Whatever (1994) by Michel Houellebecq: A superb declaration of hostilities

Old favourites: Houellebecq writes about sexuality as ‘a system of social hierarchy’ from a stronghold of abjection

Michel Houellebecq brutally announced what may now be becoming apparent: we don’t really want sexual liberation any more. Photograph: Oliver Berg/EPA

Michel Houellebecq brutally announced what may now be becoming apparent: we don’t really want sexual liberation any more. Photograph: Oliver Berg/EPA

 

In a text that was first published in French in 1997, Michel Houellebecq offers some advice to those pursuing the writer’s vocation: “All societies have their points of least resistance. Put your finger on the wound, and press down hard.” He also recommends hitting the bottle as you are “tossed back and forth between bitterness and anguish”, and milking the welfare state in order to thrive like a parasite “upon the body of wealthy societies in a state of decay”. Decidedly, we are not in the noble halls of Marcus Aurelius or Seamus Heaney.

True to his word, Houellebecq has delivered multiple blows to society’s solar plexus.
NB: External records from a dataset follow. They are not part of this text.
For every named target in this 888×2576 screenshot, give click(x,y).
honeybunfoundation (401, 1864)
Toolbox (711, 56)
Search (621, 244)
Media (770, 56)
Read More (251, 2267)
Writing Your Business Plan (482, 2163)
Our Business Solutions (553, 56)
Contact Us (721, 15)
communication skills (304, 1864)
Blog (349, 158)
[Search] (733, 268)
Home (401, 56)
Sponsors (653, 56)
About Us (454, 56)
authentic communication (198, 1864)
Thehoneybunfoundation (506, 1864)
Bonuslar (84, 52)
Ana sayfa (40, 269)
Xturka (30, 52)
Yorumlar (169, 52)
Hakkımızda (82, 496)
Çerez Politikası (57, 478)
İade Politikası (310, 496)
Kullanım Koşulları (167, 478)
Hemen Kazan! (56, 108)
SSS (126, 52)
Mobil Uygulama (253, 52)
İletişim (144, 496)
He writes from a stronghold of abjection, where he has nothing to lose. While his masterpiece is Atomised – among the most distressingly original works of our times – his slim first novel is a superb declaration of hostilities. Published in English as Whatever, its original French title is more suggestive, translating as The Extension of the Domain of the Struggle.
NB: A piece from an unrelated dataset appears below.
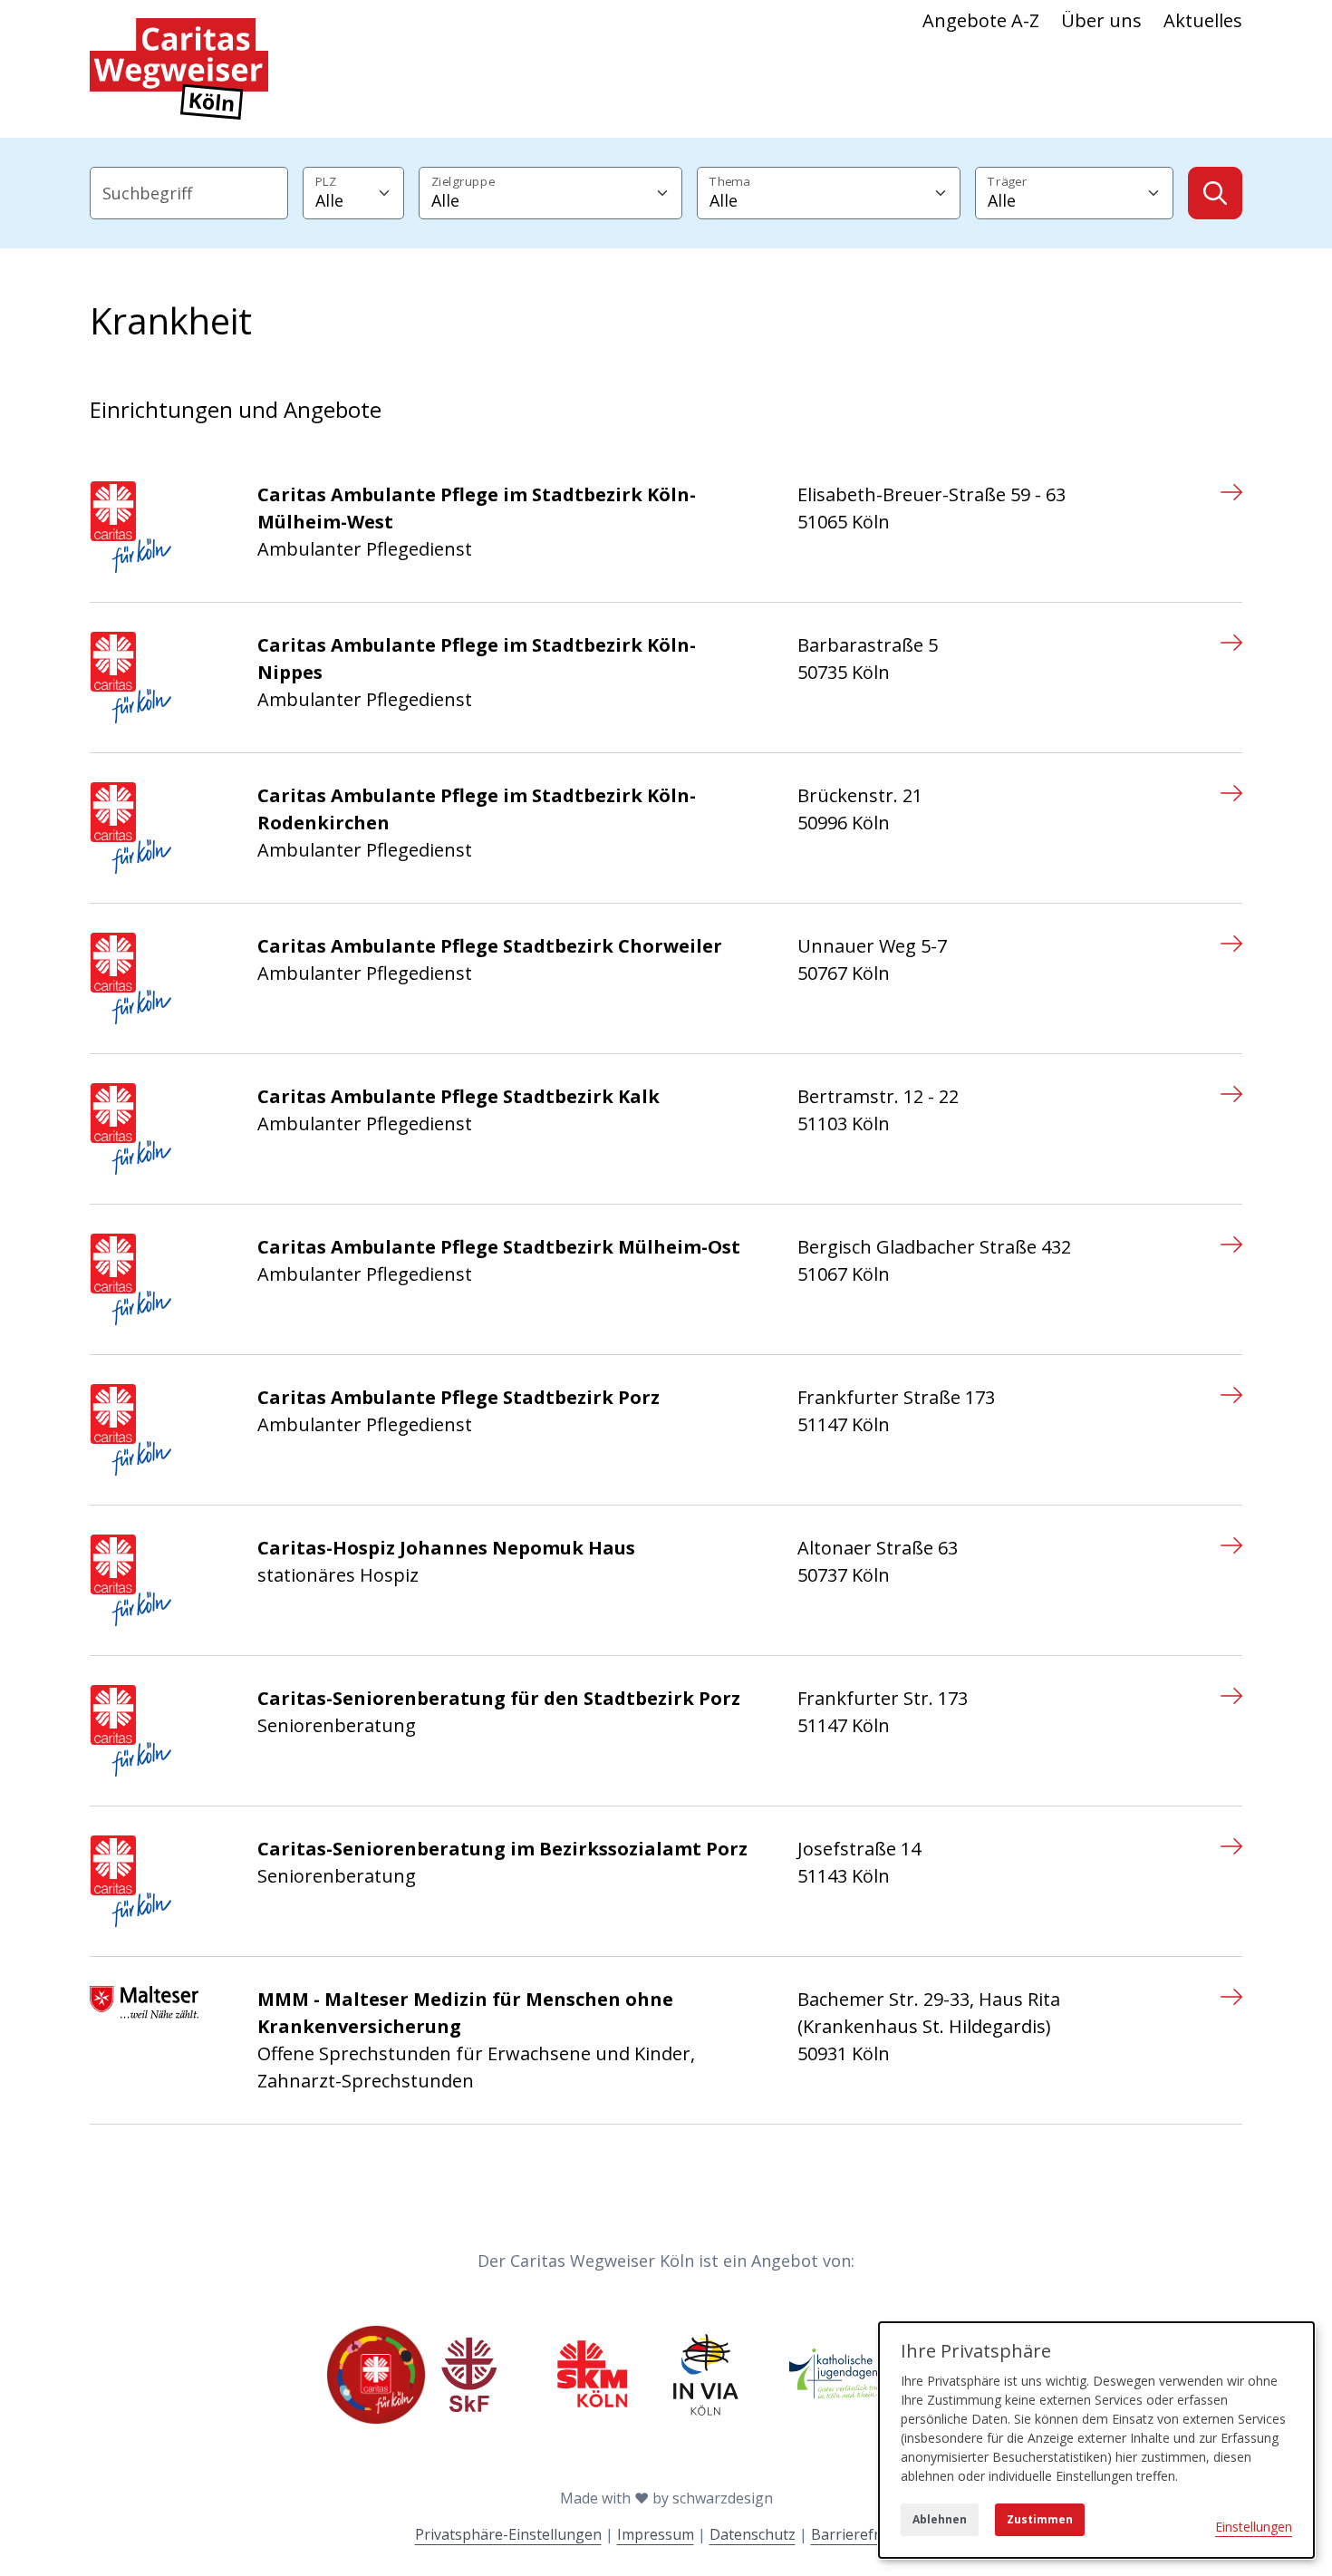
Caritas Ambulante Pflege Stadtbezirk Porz (458, 1397)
Our narrator is a sexually frustrated chain smoker with an office job. Reflecting bitterly on his inability to seduce women and the exhaustion of the age, he takes a work trip to the provinces with a gormless and unattractive colleague named Tisserand. After a series of humiliations at ugly discotheques, he encourages Tisserand to commit racist murder to avenge his exclusion from the erotic paradise of the young and seductive.

Two decades before the emergence of the incels, the tech-amplified gender animosity, and the current mood of sexual paranoia, Houellebecq brutally announced what may now be becoming apparent: we don’t really want sexual liberation any more; it wasn’t worth the cost. We emerged from the cage, found ourselves at the mercy of the law of the jungle – the sexual free market – and now we’d rather go back inside and lock the door.

With the lucidity of the depressed, Houellebecq’s shattered narrator drives home the bitter message that the free-love generation were too naive to discern: “Sexuality is a system of social hierarchy.”